I’m trying to take care of myself mentally and physically. The mental part has actually come quite easily since coming out.
Without the continual mental struggle against dysphoria and feeling like a mistake, I find myself mentally clear and present. I’m just happy. I’m more productive at work. I’m present in more moments with my kids and my parents. I’m more creative and can think through things more clearly from many perspectives. Choosing to let go of the unnecessary guilt and embarrassment of being transgender has freed my mind to live as its wanted for so long.
It’s my body that I still struggle with. I’ve been working out more than I ever have. I don’t want to be ripped or even toned. I just want to be fit. I want my heart to last and my cholesterol to stay low. I want stamina so I can hike and bike and get places to take photos. I want to keep up with my kids and see them get old.
I try to eat well. I’m as gluten free as I can be – though I do indulge in the occasional Thurday Special from Three Barrel Brewing. I don’t eat much sugar any more (damn you gluten free Oreos). Hell, I don’t even drink that much any more. I just don’t need it. I’m enough.
I don’t eat much sugar any more (damn you gluten free Oreos).her name is T Jay
My struggle is hydration. I live my life dehydrated it seems. On the days where I feel like I actually hit the recommended amount of water, I feel like I just flush my system and it does more harm than good. So I did what any sensible woman would do and I asked my doctor for suggestions.
She said current recommendation is half your body weight in ounces. That means I need 78.5 ounces of water a day. Oh. My Goodness. I’m going to need a bigger cup. She also recommended some electrolytes for absorption and said coconut water is great.
Thank goodness we have a Natural Grocers. My doctor recommended a dry powder mix to put in my water.
Being the good girl who wants to stay healthy, I went looking for the mix. Don’t mind the grapefruit flavored Topo Chico I also purchased. I found it! Holy crap is it expensive. Essentially $15 for 19 glasses of coconut water. My health is worth it.

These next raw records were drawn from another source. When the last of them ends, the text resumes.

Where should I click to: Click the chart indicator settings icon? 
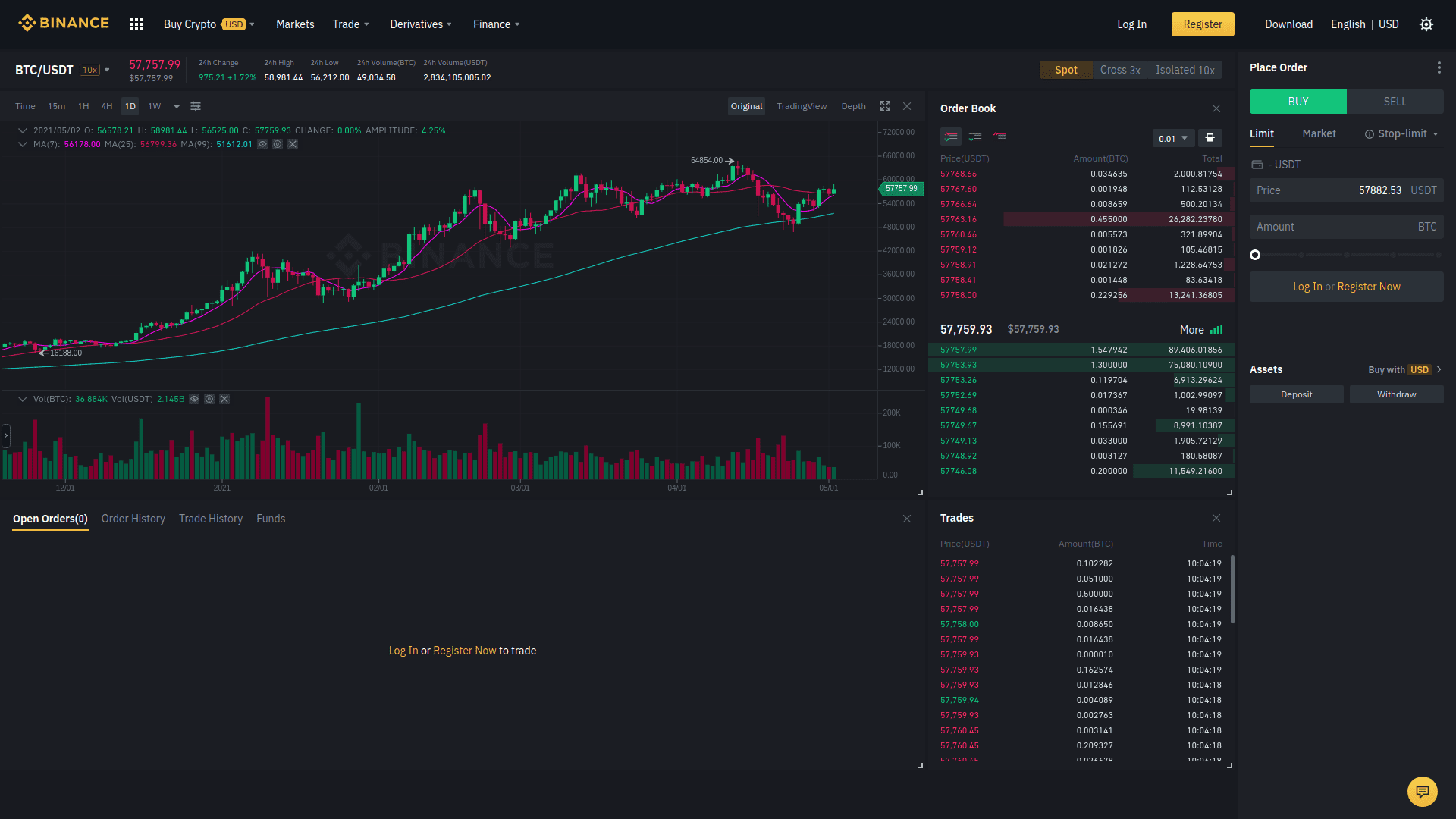pyautogui.click(x=196, y=106)
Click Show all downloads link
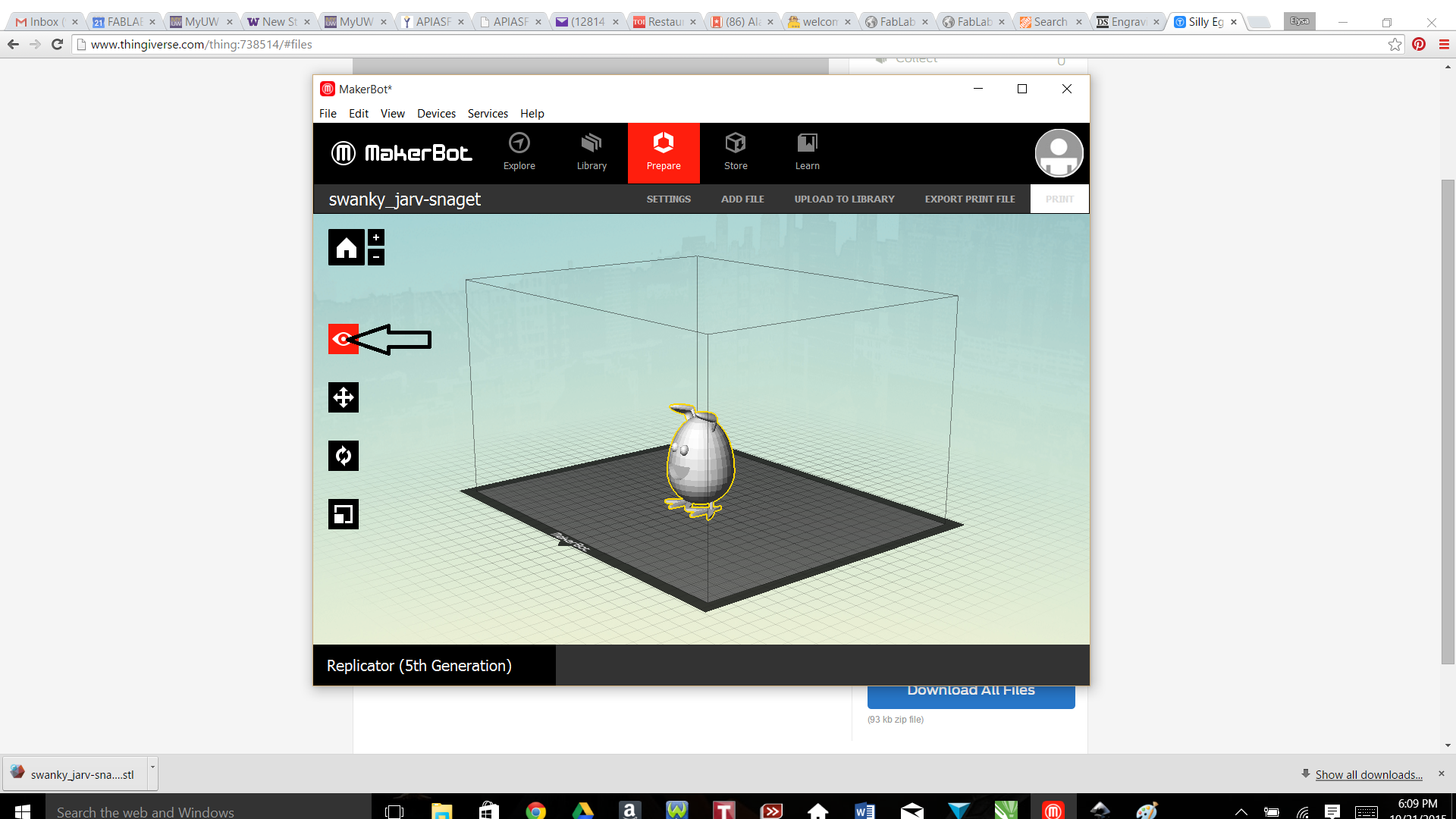Viewport: 1456px width, 819px height. pyautogui.click(x=1367, y=774)
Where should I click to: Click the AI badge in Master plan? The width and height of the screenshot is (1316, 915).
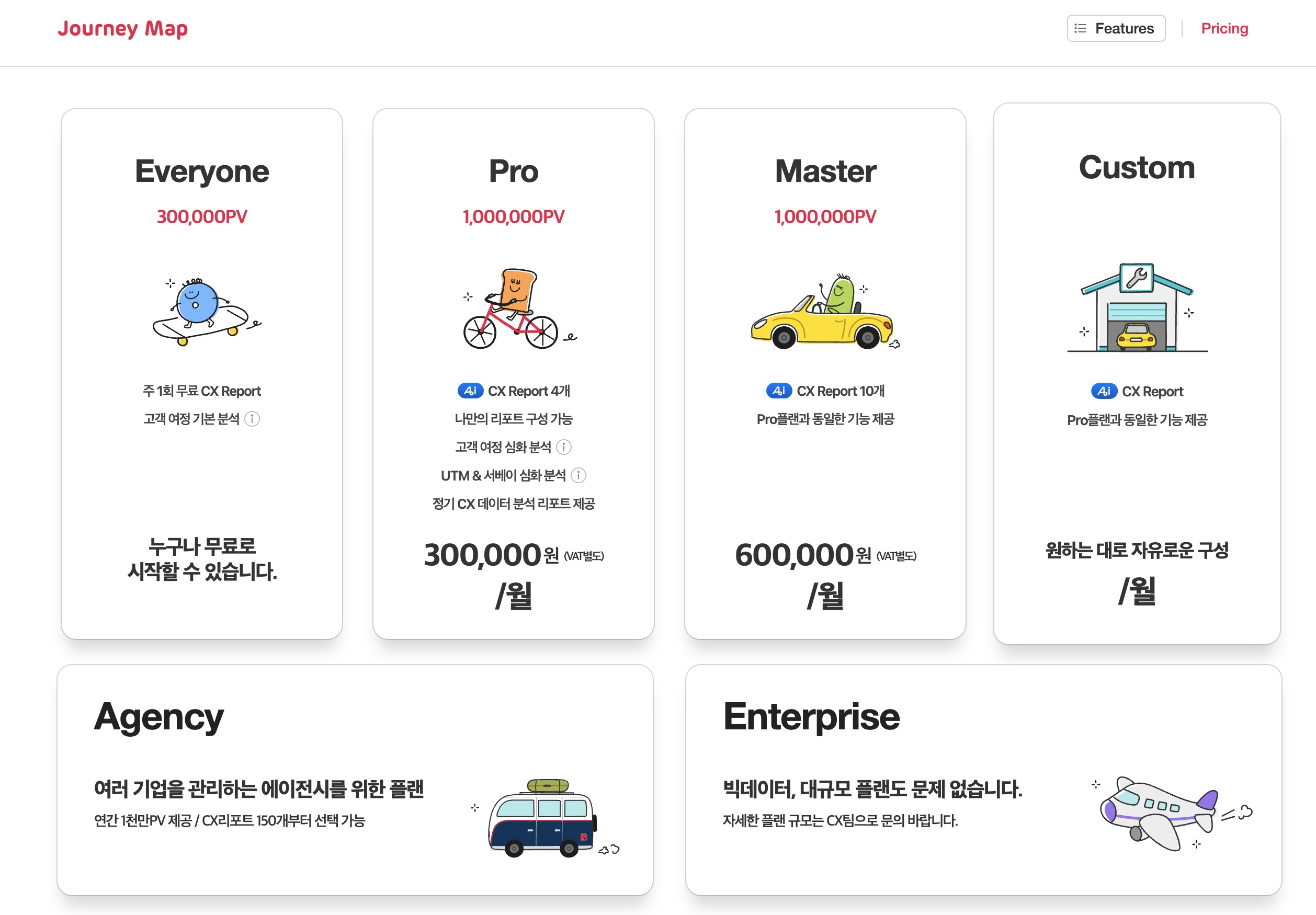[x=778, y=391]
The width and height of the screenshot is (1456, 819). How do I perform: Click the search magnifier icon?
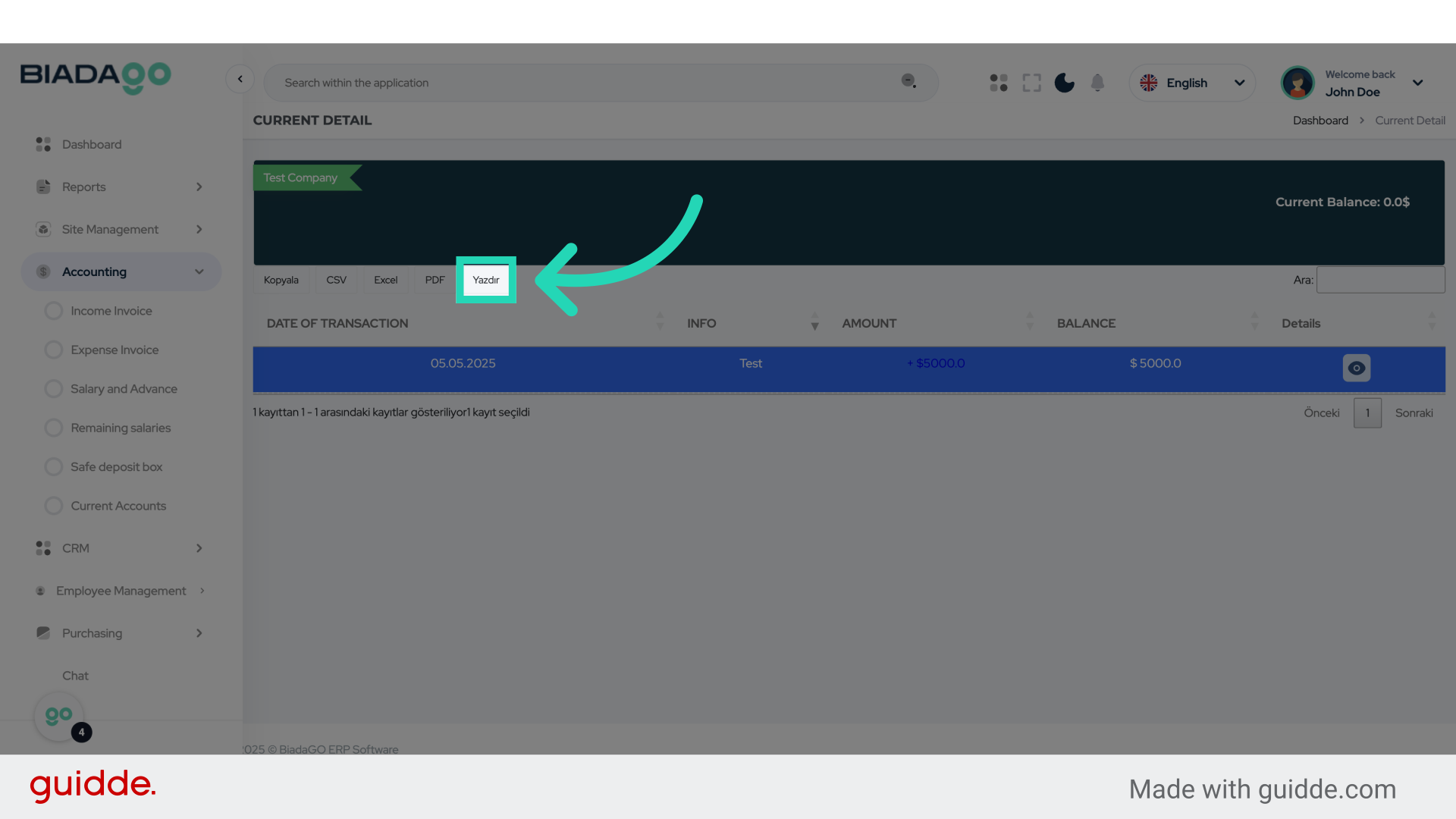point(908,81)
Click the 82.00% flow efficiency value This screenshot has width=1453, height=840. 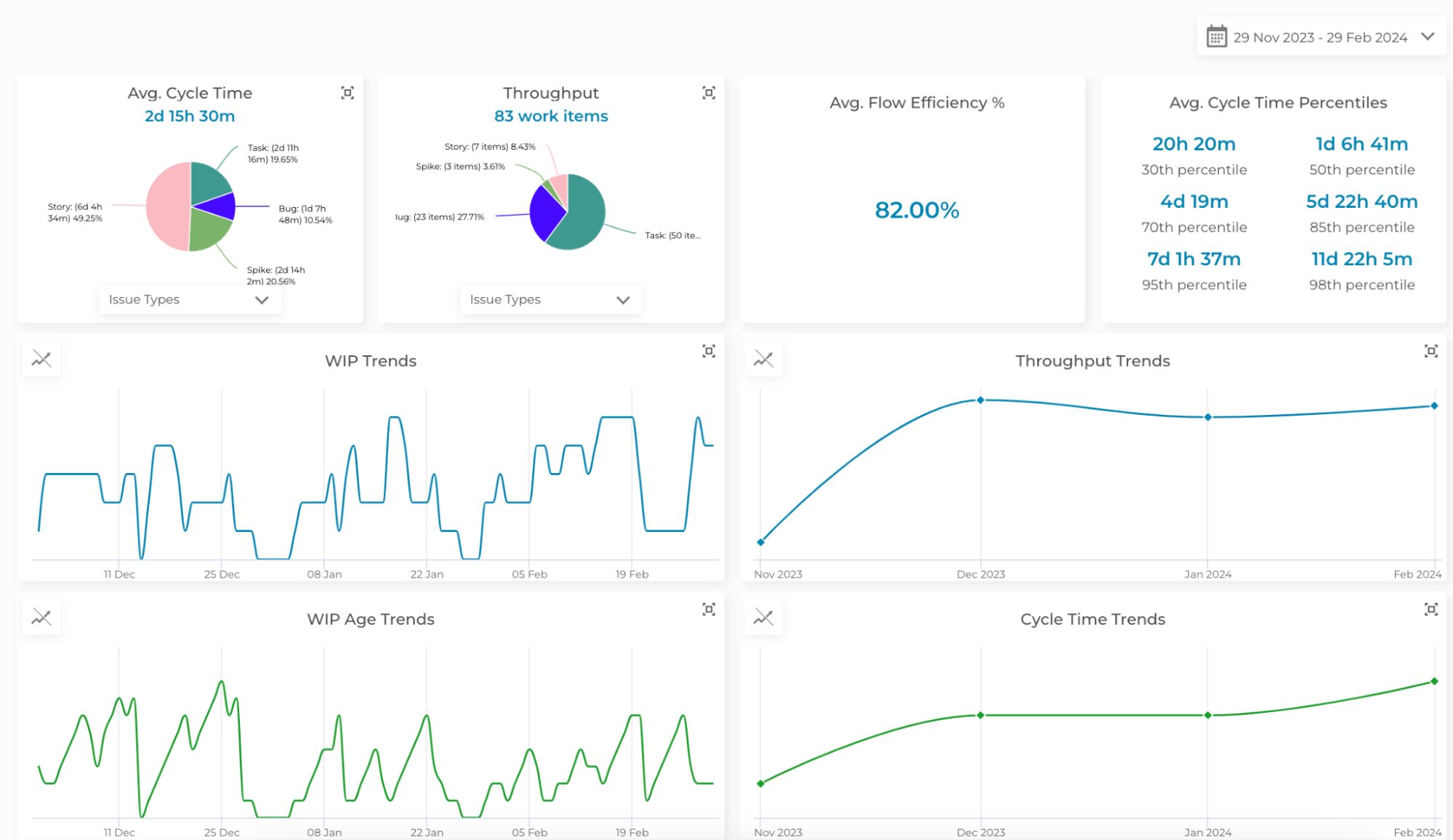pos(917,210)
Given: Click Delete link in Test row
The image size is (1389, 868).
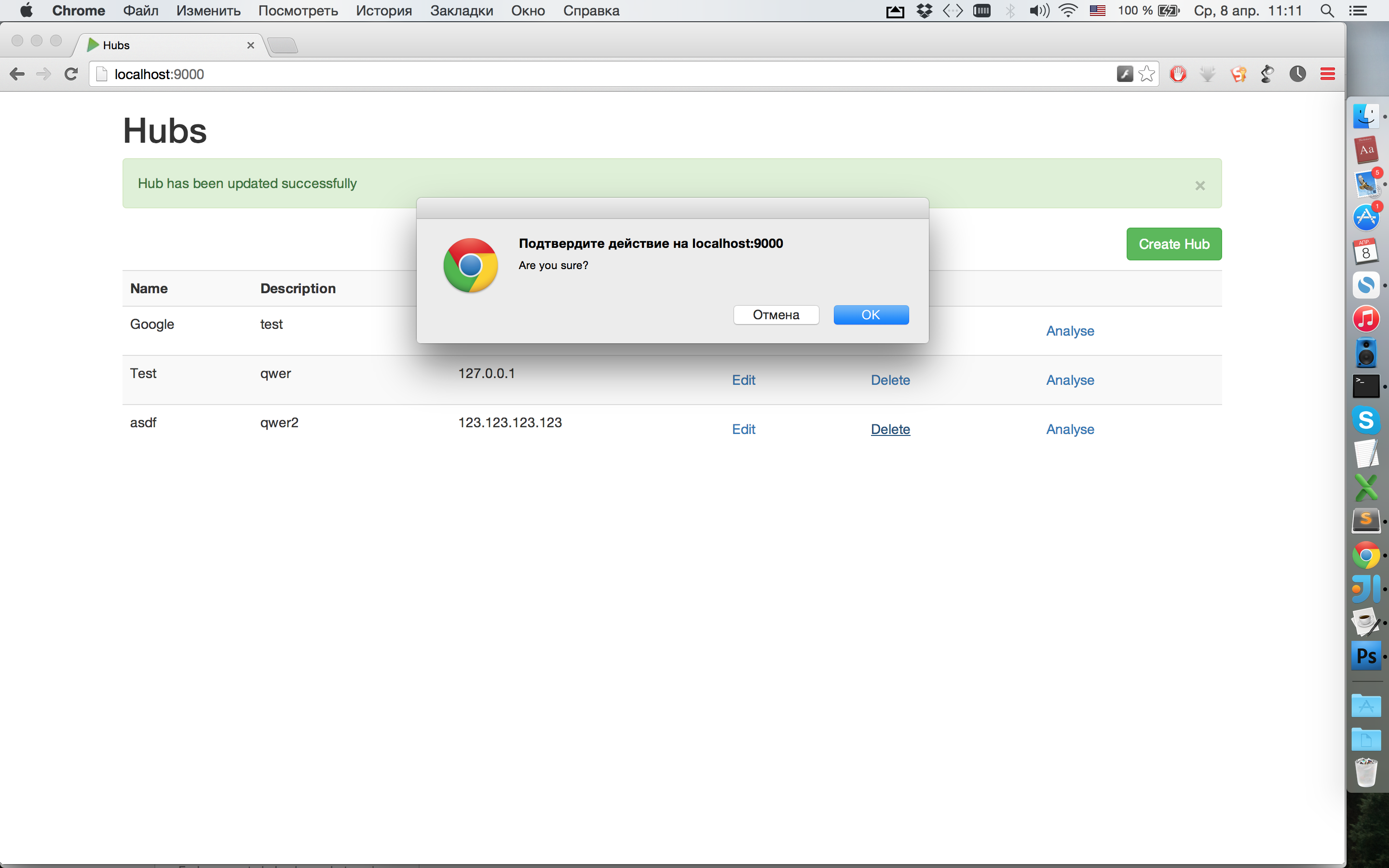Looking at the screenshot, I should [x=890, y=380].
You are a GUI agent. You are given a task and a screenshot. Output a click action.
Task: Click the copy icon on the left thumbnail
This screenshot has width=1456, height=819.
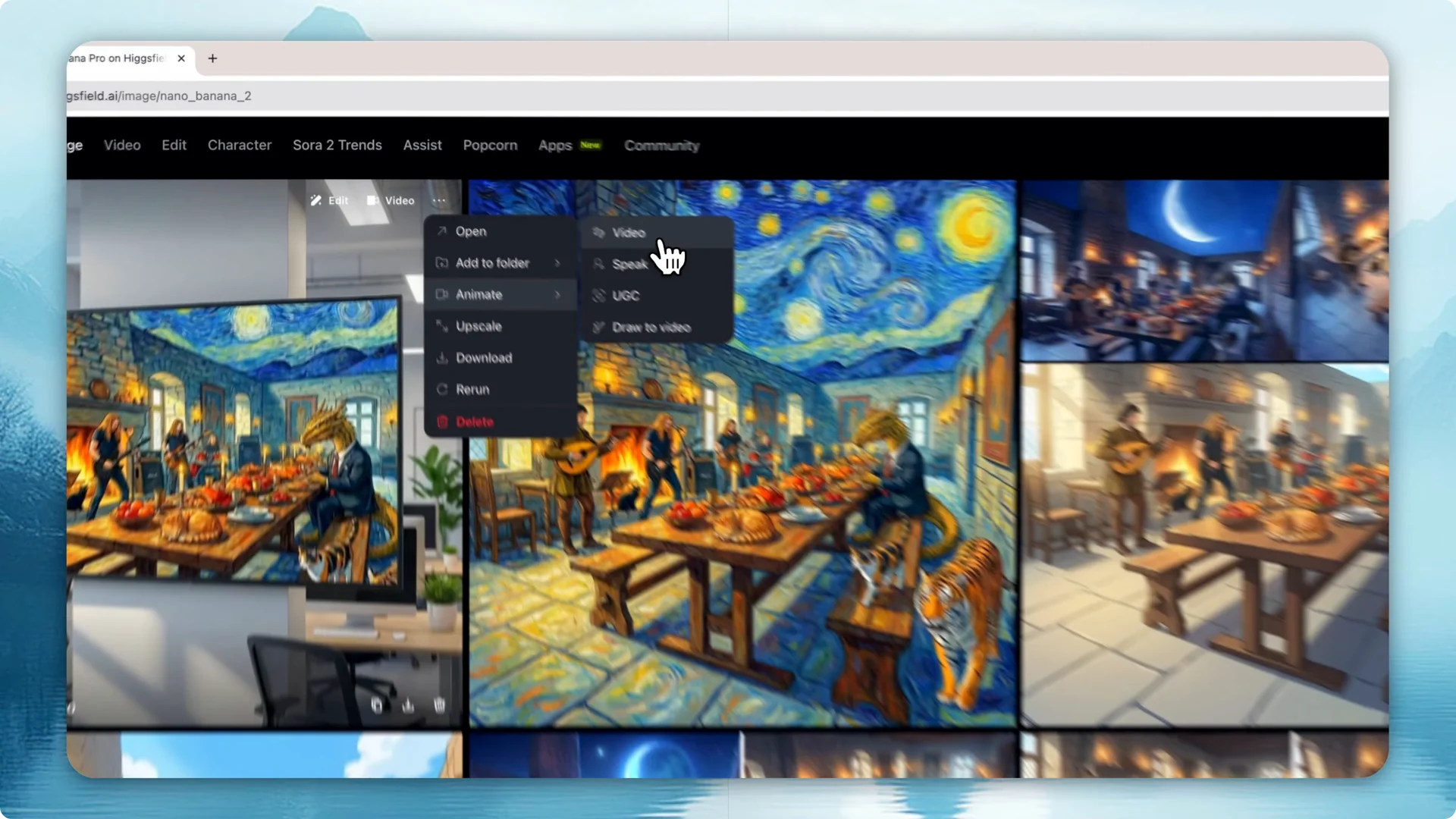coord(377,705)
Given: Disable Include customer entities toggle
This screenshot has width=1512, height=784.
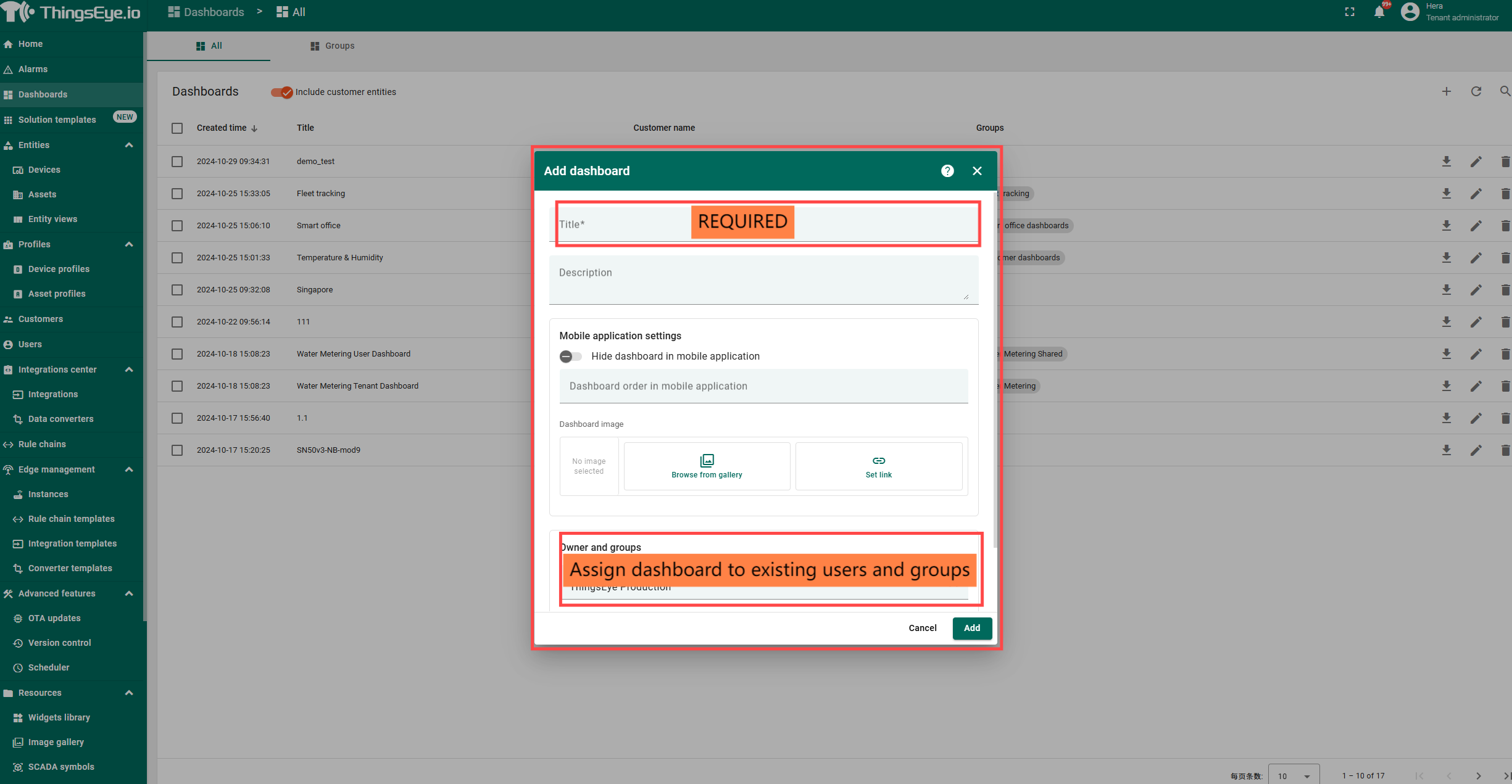Looking at the screenshot, I should click(281, 92).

I grabbed the bag of mix, the Topo, and headed to the checkout.
YES! It really happened. I passed. Someone new saw me as I see me.
Validating to the max.
To think I could be this happy and this confident so early in transition blows my mind and confirms that I lived too long time as someone else. It’s so freeing to just be me.
That’s all. Oh, and the coconut water mix is, to quote the youngin’s, “heckin’ tasty.”